At an industry-sponsored summit in Orlando Tuesday, outgoing Florida Senate President Andy Gardiner and the leader of one of Florida’s biggest hospital system both called for urgent help in providing more access to health care.
But not through Medicaid.
Gardiner, an Orlando Republican, and Lars Houmann, president of the Florida Division of Adventist Health System, told the Florida Health Care Affordability Summit that the great challenge is opening up health care to uninsured and low-income residents of Florida.
“I would encourage you to also talk about access, and access for all individuals,” Gardiner told the forum, organized by the Associated Industries of Florida.

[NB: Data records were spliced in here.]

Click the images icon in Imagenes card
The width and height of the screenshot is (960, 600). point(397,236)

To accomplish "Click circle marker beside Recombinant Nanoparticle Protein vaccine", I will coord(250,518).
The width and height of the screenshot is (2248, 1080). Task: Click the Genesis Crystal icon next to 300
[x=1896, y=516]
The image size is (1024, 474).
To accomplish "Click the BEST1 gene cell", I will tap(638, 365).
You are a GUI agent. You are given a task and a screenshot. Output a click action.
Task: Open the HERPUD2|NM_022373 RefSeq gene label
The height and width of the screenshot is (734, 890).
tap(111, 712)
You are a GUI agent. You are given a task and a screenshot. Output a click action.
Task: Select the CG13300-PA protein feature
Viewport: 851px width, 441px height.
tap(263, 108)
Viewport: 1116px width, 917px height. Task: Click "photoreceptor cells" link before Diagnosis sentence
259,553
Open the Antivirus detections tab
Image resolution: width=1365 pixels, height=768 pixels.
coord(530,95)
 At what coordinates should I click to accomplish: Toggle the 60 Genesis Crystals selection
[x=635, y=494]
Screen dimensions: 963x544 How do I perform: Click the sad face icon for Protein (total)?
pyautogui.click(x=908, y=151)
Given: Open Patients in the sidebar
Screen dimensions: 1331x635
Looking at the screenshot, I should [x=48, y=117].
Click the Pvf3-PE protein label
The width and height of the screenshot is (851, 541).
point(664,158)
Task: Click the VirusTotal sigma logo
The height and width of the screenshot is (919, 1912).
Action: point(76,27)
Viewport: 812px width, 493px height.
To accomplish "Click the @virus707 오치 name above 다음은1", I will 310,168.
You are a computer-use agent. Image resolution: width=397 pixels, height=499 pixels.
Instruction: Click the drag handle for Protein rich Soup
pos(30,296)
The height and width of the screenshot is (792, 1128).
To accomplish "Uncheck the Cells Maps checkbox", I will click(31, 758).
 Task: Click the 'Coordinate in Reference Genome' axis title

They both said Florida has another chance, and should take it, to negotiate with the federal government for a waiver from the federal Medicaid program that might allow the Sunshine State to take federal Medicaid expansion money but use it for alternative programs to Medicaid.
For the past three years, the federal government has been trying to encourage states to accept money to expand Medicaid programs to provide coverage for people too poor to buy Obamacare insurance, but who make too much money to qualify for Medicaid. In Florida’s case, that’s about $50 billion over ten years. Gardiner’s Senate has twice crafted deals to negotiate waivers with the federal government for Florida-driven programs, but the Florida House has refused.
“If the desire in the state of Florida is not necessarily to look at free-market options, that is for a debate for another day, I would encourage you to talk about models like the money we put into free and charitable clinics,” Gardiner said.
Houmann also urged expansion of access to uninsured and laid out economic slides showing what they cost hospitals and Florida.
He also stressed that at Adventist Health, which runs the Florida Hospital systems in Orlando and Tampa Bay, the strategic thinking is turning toward keeping people healthy — keeping them out of hospitals.
Yet he argued that Medicaid is just a bad program for both patients, doctors and hospitals, and should not be expanded, but replaced with something that works better. Medicaid, he argued, comes with too many strings and too little money to be a good business for doctors or hospitals, and patients are punished because few doctors accept it, and their services suffer from overload.
“Yes, it is an entitlement program. Yes, it does take care of a larger part of our population,” he said. “But frankly, I could not put my heart into term ‘expand Medicaid.’
“I could put my heart into bringing the money that the Affordable Care Act made available for Florida for expanding coverage,” he added. “Frankly, this is a political lecture; we did have an opportunity to bring a deal to Washington … to restructure our program. But we couldn’t get that done.”